* What needs to be done
The data below should be transcribed in full, with no picture included.

* Data provided
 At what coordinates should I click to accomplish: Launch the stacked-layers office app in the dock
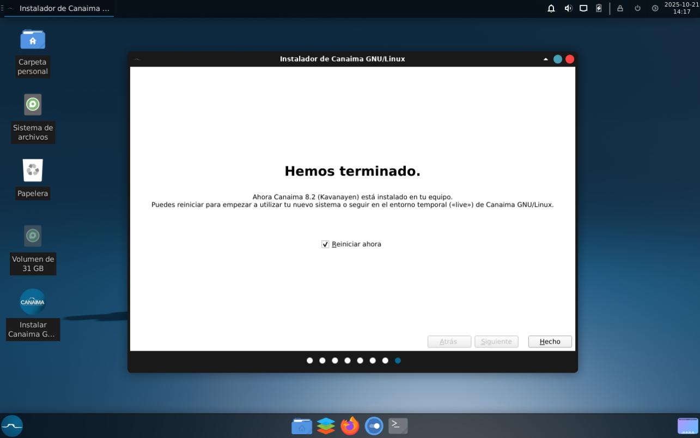(326, 426)
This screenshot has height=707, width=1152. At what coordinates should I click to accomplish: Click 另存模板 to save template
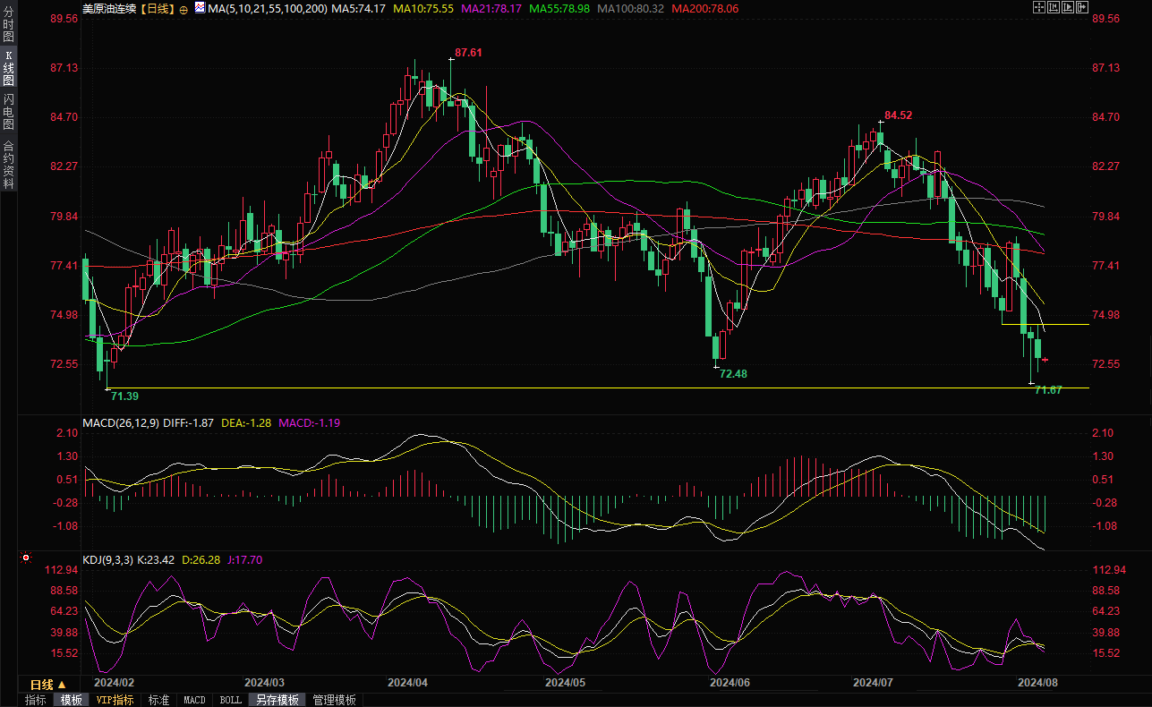277,700
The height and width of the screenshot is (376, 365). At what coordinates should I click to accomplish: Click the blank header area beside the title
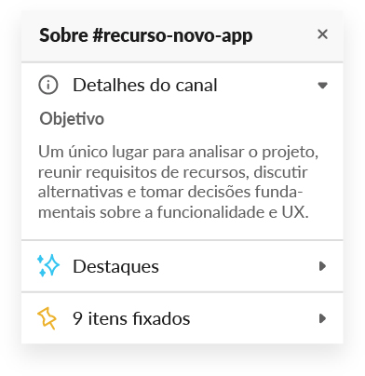click(x=284, y=35)
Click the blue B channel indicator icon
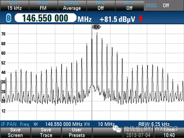This screenshot has width=184, height=138. pyautogui.click(x=8, y=18)
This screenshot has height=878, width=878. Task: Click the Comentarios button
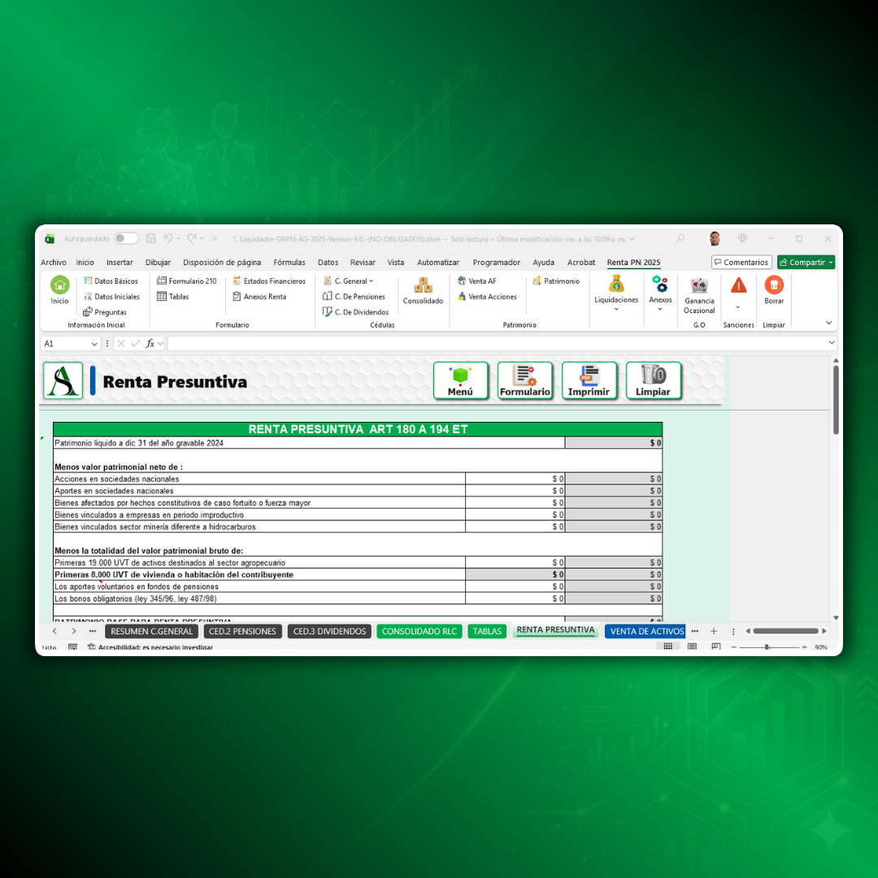[741, 263]
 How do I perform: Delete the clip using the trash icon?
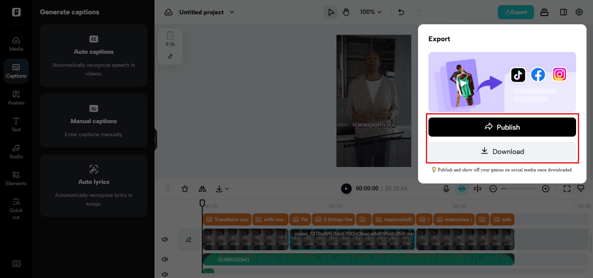pos(185,188)
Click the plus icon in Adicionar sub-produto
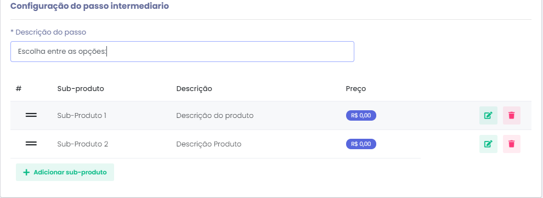The height and width of the screenshot is (198, 543). pos(26,172)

* Output of the exercise
 At what coordinates should I click to accomplish: Launch the stacked-layers office app in the dock
(326, 426)
This screenshot has height=707, width=1152. At what coordinates should I click to accomplish: Click 另存模板 to save template
277,700
The height and width of the screenshot is (376, 365). At what coordinates should I click to accomplish: Click the blank header area beside the title
click(x=284, y=35)
Click the blue B channel indicator icon
This screenshot has width=184, height=138. pyautogui.click(x=8, y=18)
This screenshot has height=878, width=878. Task: Click the Comentarios button
[741, 263]
 How do I perform: Delete the clip using the trash icon?
pos(185,188)
Click the plus icon in Adicionar sub-produto
The height and width of the screenshot is (198, 543). pos(26,172)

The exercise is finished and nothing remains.